Oyuncu kadrosunu, emekli Özel Kuvvet mensuplarının eğitiminden geçirerek gerçekçiliği hedefleyen ‘Söz’ün özünü güçlendiren bir başka özellik, içerik dilinin abartısız olması! Şöyle ki, ne asker karakterlerin repliklerinde ne de terörist kesimin sunumunda ölçü kaçırılmamış. Düşman, olduğu gibi düşman… Yanı sıra vatanseverlik duygularını coşturmak adına gereksiz kahramanlık üslubuna yer verilmemiş. Bu ise karakter duygularını içselleştirmeyi kolaylaştırmış. Misal, Tolga Sarıtaş’ın canlandırdığı Yavuz’un cenazedeki ruh halinden ‘Vatan sağ olsun’ özverisini ve sevdiğini şehit veren birinin ‘keşke’li ikilemini yakaladık rahatlıkla. Keza, kızı kaçırılan Erdem Komutan’da, ailesiyle vatanı arasında kalan bir askerin yaşamsal zorluğunu algıladık. Tim’e seçilenlere yapılan uçak testi ise en güç koşullarda dahi insanın mizahi bir avuntu bulabileceği gerçeğini gösterdi, hafif tebessümle. Sıkılmadan izledik.

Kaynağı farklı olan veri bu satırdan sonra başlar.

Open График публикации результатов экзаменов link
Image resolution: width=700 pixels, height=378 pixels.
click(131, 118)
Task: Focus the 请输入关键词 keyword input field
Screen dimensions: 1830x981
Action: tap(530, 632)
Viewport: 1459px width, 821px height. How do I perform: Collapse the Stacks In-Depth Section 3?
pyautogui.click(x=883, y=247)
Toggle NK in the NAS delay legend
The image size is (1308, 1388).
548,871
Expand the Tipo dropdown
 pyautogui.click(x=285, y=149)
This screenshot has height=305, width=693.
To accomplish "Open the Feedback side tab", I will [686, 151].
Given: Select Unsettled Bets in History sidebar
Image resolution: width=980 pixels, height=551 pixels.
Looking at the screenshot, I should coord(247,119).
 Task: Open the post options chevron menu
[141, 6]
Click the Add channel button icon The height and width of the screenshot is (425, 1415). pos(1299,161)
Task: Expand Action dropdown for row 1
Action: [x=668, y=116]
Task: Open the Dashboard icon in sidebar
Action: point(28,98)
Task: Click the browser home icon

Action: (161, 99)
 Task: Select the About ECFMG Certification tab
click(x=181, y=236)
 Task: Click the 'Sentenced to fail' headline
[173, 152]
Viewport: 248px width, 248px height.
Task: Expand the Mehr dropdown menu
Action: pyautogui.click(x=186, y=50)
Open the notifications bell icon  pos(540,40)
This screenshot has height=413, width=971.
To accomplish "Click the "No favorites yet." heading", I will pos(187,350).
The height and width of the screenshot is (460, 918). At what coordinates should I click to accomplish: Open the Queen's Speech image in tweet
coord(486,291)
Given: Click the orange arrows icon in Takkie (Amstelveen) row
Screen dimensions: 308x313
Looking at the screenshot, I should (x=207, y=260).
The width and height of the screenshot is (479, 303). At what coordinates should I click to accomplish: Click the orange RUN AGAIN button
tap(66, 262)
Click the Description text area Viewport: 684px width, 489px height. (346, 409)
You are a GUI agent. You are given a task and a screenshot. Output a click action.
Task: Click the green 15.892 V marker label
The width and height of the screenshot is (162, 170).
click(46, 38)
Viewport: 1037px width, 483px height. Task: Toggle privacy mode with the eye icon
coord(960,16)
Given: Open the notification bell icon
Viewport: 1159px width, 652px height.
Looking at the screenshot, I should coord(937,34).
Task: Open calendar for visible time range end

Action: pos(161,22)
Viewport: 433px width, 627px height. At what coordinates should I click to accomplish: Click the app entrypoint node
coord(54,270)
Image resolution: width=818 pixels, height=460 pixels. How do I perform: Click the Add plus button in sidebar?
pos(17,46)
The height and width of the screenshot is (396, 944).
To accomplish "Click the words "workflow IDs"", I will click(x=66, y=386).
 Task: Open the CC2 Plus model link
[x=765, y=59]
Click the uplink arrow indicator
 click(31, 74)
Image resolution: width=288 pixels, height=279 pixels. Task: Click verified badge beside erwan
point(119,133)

DİYECEĞİM O Kİ; Serhat Kılıç’ın canlandırdığı ‘Artık sen benimsin’ diyen Çolak’la (ki, ayağı aksayan birine neden çolak dendiğini anlayamadım), sarı komutan Yavuz’un çatışmasını başlatıp terörizmi kan davasıyla buluştururken Bahar’ı devreye sokan ‘Söz’ gerçekçi detaylara dayanan sahnelerinden, karakterleri yaşatan oyunculuğuna… Operasyonlarda silah gücü kadar gözlemin önemini de saptayan öyküsünden, çekimlerine ve müziğine tam ölçüsünde başarılı bir asker dizisi. Esas olan izleyicinin kaliteli ‘Söz’den anlayıp doğal kahramanlığın özüne inerek tarafsızca hakkını verebilmesi! Aynı kıvamda gideceğini umarak… Bol şans.